What you need to do ->
Please copy exactly the line that contains "This screenshot has width=1100, height=687." and every line after it through the end of the records, leaving the pictures out.

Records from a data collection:
============================================================

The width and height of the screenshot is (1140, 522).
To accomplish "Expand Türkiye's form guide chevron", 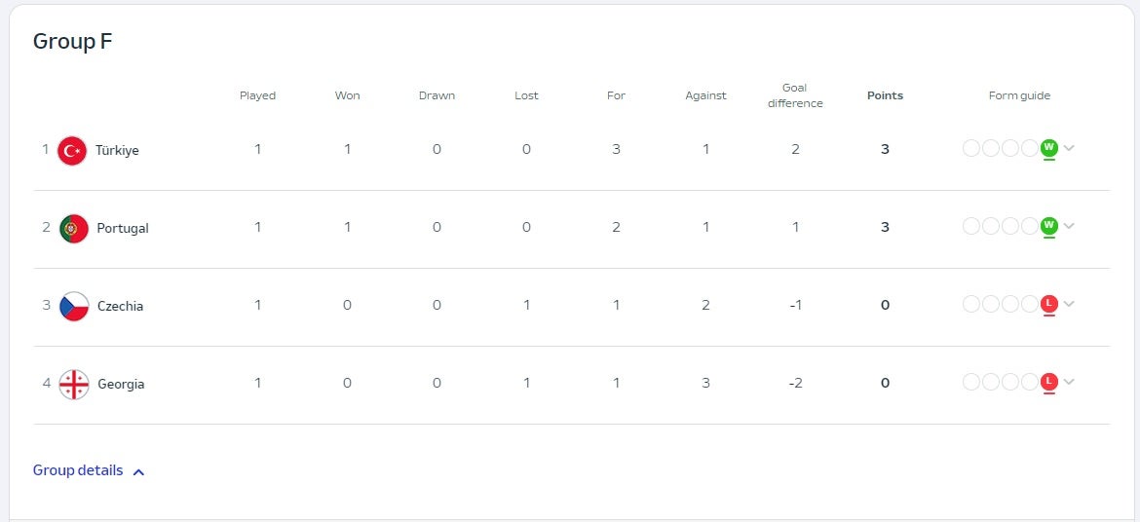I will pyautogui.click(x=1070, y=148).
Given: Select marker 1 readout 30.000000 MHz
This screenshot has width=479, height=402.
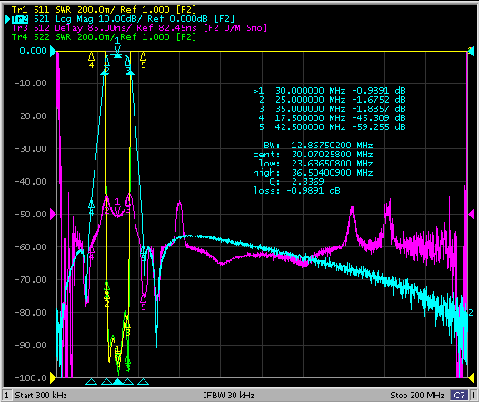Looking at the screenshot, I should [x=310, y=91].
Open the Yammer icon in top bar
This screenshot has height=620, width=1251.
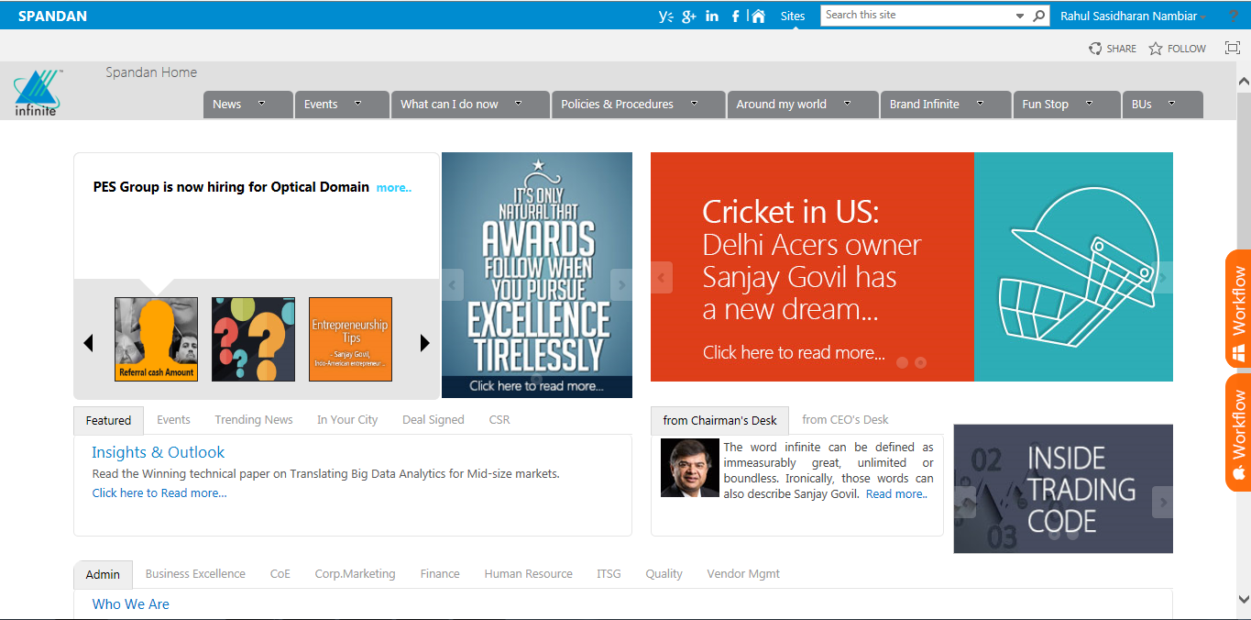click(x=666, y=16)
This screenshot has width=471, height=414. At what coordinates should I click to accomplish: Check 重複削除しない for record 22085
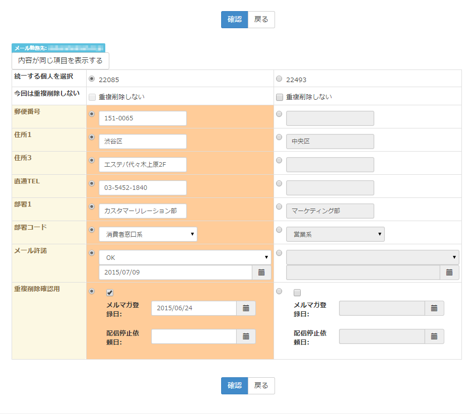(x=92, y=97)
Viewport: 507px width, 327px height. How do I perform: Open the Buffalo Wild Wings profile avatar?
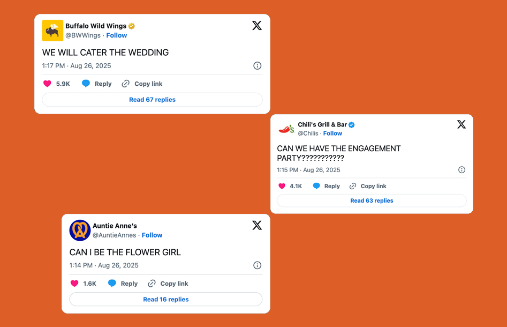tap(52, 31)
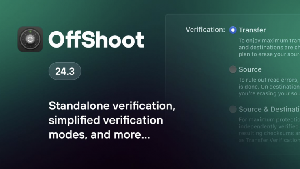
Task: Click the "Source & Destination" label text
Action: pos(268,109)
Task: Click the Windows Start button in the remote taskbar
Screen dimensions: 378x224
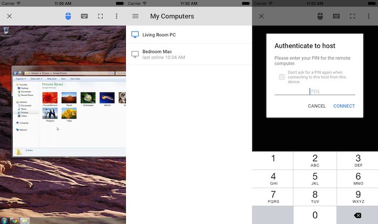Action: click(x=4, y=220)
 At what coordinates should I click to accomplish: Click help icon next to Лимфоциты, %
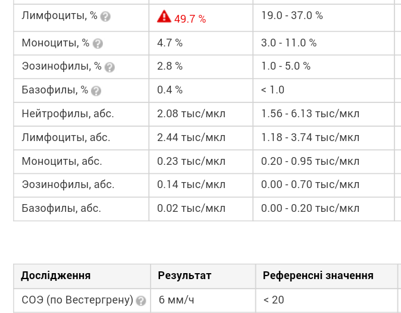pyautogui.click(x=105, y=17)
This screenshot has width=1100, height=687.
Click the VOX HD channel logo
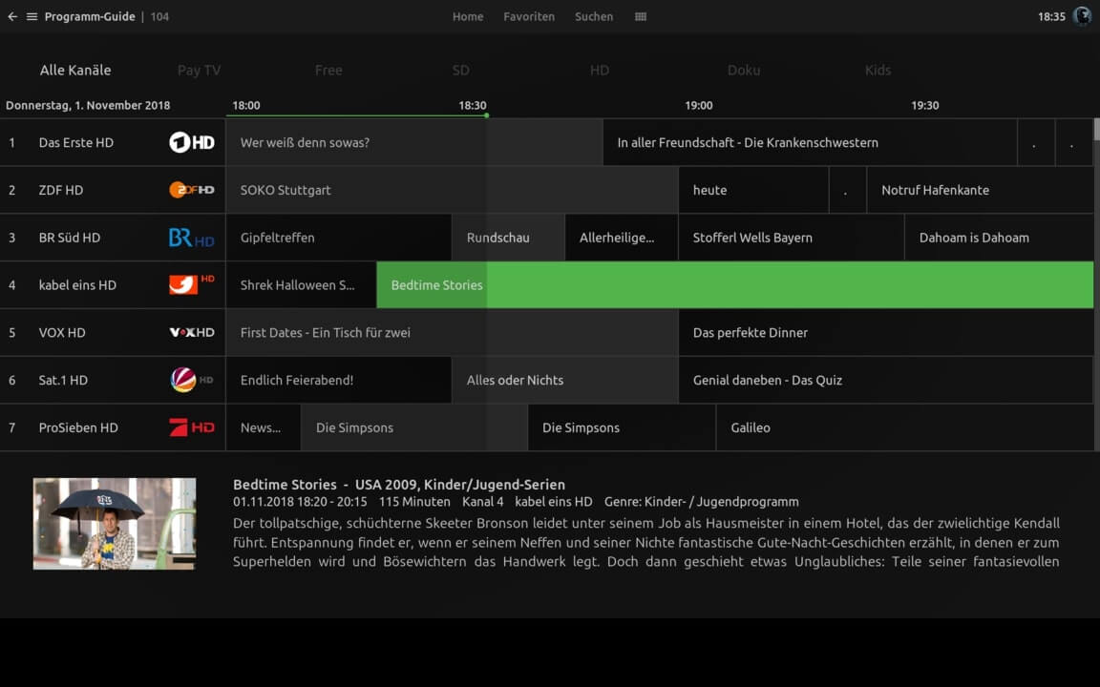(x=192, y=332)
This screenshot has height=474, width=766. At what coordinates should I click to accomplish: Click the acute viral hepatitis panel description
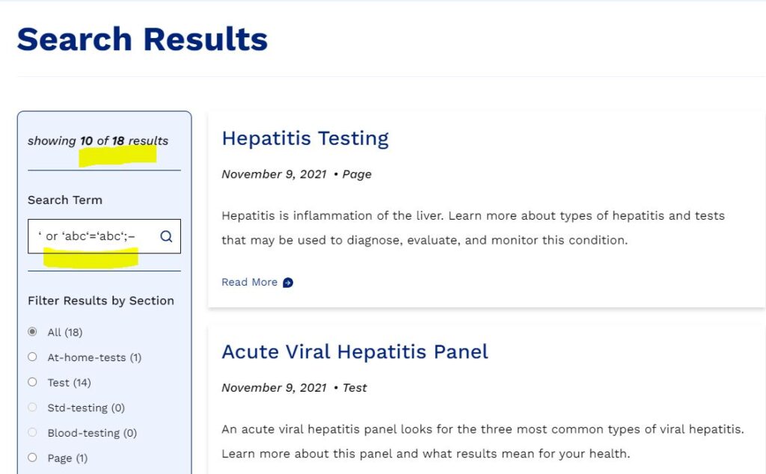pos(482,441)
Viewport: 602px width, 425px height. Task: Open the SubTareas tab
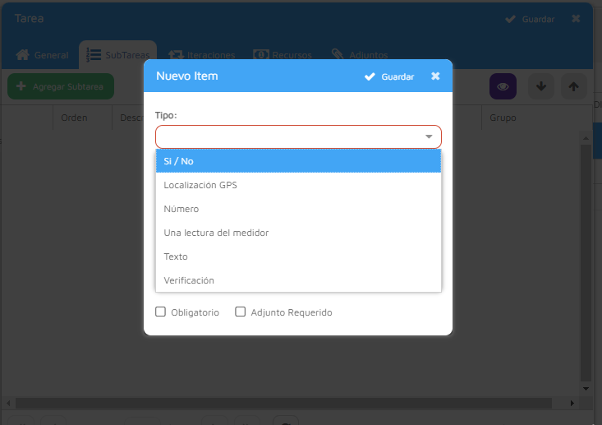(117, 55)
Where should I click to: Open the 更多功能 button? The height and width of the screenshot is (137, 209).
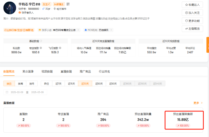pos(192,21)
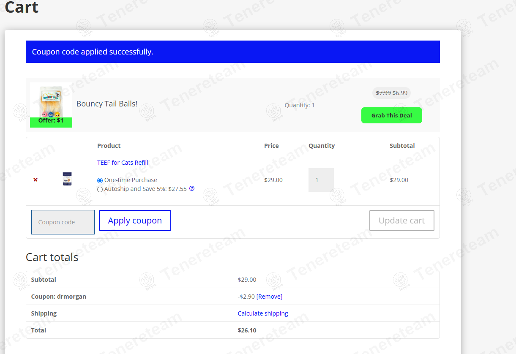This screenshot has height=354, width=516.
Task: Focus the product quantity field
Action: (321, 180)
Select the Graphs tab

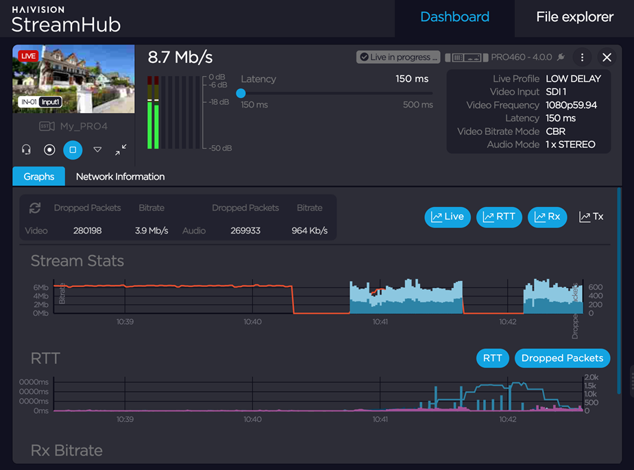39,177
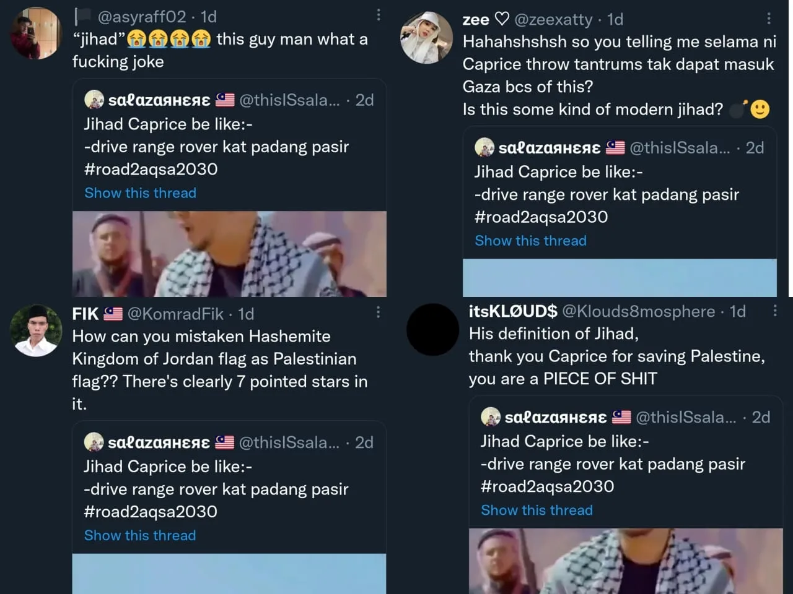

============================================================

Solution for this task ->
This screenshot has width=1100, height=687.
Click the VOX HD channel logo
(x=192, y=332)
This screenshot has height=474, width=766. At what coordinates should I click to accomplish: Click the acute viral hepatitis panel description
pos(482,441)
Viewport: 602px width, 425px height. Task: Open the SubTareas tab
(117, 55)
Where should I click to: Open the 更多功能 button? The height and width of the screenshot is (137, 209).
pos(192,21)
This screenshot has height=354, width=516.
Task: Focus the product quantity field
Action: (321, 180)
Select the Graphs tab

39,177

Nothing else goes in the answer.